### Consignes
**A)** D'après le texte sur la formation médicale en Mauricie, combien de résidents en médecine familiale formés à Trois-Rivières sont restés dans la région ?
**B)** Rédigez la suite du texte sur la formation médicale en Mauricie, en commençant après sa dernière phrase.

Comme on l’espérait, plusieurs d’entre eux ont été séduits par la région. On vient y étudier, on s’y fait des amis, voire un copain et tout compte fait, on s’y trouve bien, quoi. « Sur 62 résidents en médecine familiale à Trois-Rivières, 49 sont restés dans la région, et à Shawinigan, 18 sur 30. »

Plus encore, d’après un sondage maison réalisé en 2013, plus de la moitié des diplômés disent souhaiter s’installer dans la région pour de bon, ayant pris goût à cette forme de médecine qui donne plus d’autonomie à ceux qui la pratiquent.

Fini le temps où les urgences de la Mauricie fermaient, faute de médecins. Aujourd’hui, il est même possible d’en voir dans des cliniques, les soirs et les fins de semaine. La région n’est plus, pour les médecins, celle qu’il faut fuir à toutes jambes : l’affiliation universitaire lui a permis de regagner un pouvoir d’attraction.

La région compte aujourd’hui 160 médecins de famille de plus qu’il y a dix ans. La création d’un programme de médecine n’explique pas à elle seule cette réussite, mais elle y a certes contribué.

UNE LISTE COMMUNE

Comment l’Université de Montréal procède-t-elle avec ses deux sites d’enseignement de la médecine, l’un à Montréal et l’autre en Mauricie ? Les étudiants qui sont parmi les premiers admis ont le choix d’étudier dans la métropole ou en Mauricie. Si le nombre de places en Mauricie ne se comble pas naturellement, certains étudiants seront désignés pour aller y étudier.

« Moi, j’étais sur la liste d’attente et quand j’ai été acceptée, j’ai d’emblée été dirigée vers le programme de la Mauricie, explique Raphaëlle Gontier-Dupré, originaire de Montréal. 

« En moins d’un mois, j’étais séduite. Ici, la cohorte d’étudiants est plus petite, on est juste à côté du Centre hospitalier régional de Trois-Rivières. Mes études me donnent vraiment le goût de pratiquer en région. »

— Raphaëlle Gontier-Dupré, étudiante en médecine 

Plutôt que de donner elle-même sur son campus de la Mauricie des cours préparatoires qui se donnaient déjà à l’Université du Québec à Trois-Rivières (UQTR), l’Université de Montréal envoie plutôt ses étudiants y suivre leurs cours de biochimie ou d’anatomie, par exemple. « On est loin de l’habituelle compétition que se livrent trop souvent les universités, note M. Duplain. La collaboration entre les deux universités est remarquable. »

Après l’année préparatoire, les cours se donnent à Trois-Rivières, qui compte entre autres des salles de classe, de réunion, une bibliothèque et des locaux réservés à la vie étudiante.

Les stages, eux, se font au Centre hospitalier de Trois-Rivières et à Shawinigan, au CSSS de l’Énergie.

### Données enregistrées

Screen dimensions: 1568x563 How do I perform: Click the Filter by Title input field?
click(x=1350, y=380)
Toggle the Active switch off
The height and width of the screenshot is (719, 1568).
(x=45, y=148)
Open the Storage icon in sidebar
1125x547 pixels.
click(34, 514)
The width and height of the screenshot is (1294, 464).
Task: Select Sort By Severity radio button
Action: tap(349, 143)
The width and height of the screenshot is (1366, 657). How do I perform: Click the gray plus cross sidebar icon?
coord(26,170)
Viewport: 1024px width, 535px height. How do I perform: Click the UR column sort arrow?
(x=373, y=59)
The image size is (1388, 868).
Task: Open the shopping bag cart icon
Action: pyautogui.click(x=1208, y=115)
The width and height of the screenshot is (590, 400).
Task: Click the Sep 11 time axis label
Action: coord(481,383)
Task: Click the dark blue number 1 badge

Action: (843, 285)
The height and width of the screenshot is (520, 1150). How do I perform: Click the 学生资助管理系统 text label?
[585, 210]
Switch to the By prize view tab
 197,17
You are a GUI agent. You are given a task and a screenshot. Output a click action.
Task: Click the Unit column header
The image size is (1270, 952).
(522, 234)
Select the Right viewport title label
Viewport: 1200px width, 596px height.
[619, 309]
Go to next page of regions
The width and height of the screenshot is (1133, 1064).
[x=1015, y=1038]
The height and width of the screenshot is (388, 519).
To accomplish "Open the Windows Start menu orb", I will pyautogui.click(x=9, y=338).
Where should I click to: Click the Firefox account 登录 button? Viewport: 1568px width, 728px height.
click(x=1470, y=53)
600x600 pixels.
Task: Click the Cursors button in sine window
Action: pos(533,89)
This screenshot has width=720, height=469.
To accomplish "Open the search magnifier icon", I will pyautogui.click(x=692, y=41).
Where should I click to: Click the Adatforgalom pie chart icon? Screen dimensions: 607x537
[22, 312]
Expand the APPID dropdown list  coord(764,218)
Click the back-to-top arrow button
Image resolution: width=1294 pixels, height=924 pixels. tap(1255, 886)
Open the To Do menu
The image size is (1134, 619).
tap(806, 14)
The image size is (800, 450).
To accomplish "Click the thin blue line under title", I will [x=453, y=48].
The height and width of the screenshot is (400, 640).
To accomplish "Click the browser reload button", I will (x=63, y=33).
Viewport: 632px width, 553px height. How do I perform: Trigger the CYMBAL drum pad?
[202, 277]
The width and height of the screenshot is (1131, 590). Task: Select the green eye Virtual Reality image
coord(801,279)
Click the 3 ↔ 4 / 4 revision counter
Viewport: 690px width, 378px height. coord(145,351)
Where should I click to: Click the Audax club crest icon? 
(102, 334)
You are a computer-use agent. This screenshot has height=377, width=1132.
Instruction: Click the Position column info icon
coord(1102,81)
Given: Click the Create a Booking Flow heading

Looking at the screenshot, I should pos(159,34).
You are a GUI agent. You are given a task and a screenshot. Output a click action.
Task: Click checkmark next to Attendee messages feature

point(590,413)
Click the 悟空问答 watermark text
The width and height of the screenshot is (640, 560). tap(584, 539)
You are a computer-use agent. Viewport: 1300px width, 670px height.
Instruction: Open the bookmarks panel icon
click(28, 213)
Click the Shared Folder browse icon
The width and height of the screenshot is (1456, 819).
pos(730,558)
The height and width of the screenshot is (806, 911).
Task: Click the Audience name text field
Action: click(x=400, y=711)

### Corrigé
**A)** 49 résidents sur 62 sont restés dans la région.

**B)**
À SAGUENAY, UN MÊME ENGOUEMENT

À Saguenay, où l’Université de Sherbrooke a elle aussi implanté une faculté de médecine il y a neuf ans, on est tout aussi convaincu que c’était vraiment la chose à faire.

« Dans la région, on peut dire qu’il y a un “avant 2006” et un “après 2006” tant l’implantation du programme a été bénéfique. »

— Dre Sharon Hatcher, doyenne associée à la faculté de médecine et des sciences de la santé pour la région de Saguenay et du Lac-Saint-Jean

Ici aussi, l’Université de Sherbrooke n’a pas cherché à faire ombrage à l’université régionale. Au contraire, certains profs de l’Université du Québec à Chicoutimi enseignent aux étudiants de l’Université de Sherbrooke.

« Ce n’est pas facile pour un médecin déjà débordé de donner un cours, mais tout le monde a mis l’épaule à la roue », note la Dre Hatcher.

Comme en Mauricie, l’aura universitaire qu’a acquise la région l’aide aussi à recruter des médecins « qui ont le meilleurs des deux mondes : une bonne qualité de vie et une vie universitaire », croit Mme Hatcher.

Le programme compte jusqu’ici 120 finissants. S’il est trop tôt pour savoir combien s’installeront à demeure dans la région, la Dre Hatcher souligne que 60 % font leur résidence sur place et que de nombreuses personnes parmi les premiers spécialistes qui auront leur diplôme à la fin de l’année indiquent vouloir rester dans le coin.

LE SALUT POUR L’OUTAOUAIS ?

Le salut de l’Outaouais, qui est la région la plus touchée au pays par la pénurie de médecins, passe-t-il en grande partie par l’Université McGill ? Cette dernière a fait des démarches pour obtenir la permission de mettre en place un programme de médecine à Gatineau. Le dossier est présentement entre les mains du ministère de la Santé et des Services sociaux, a indiqué l’université.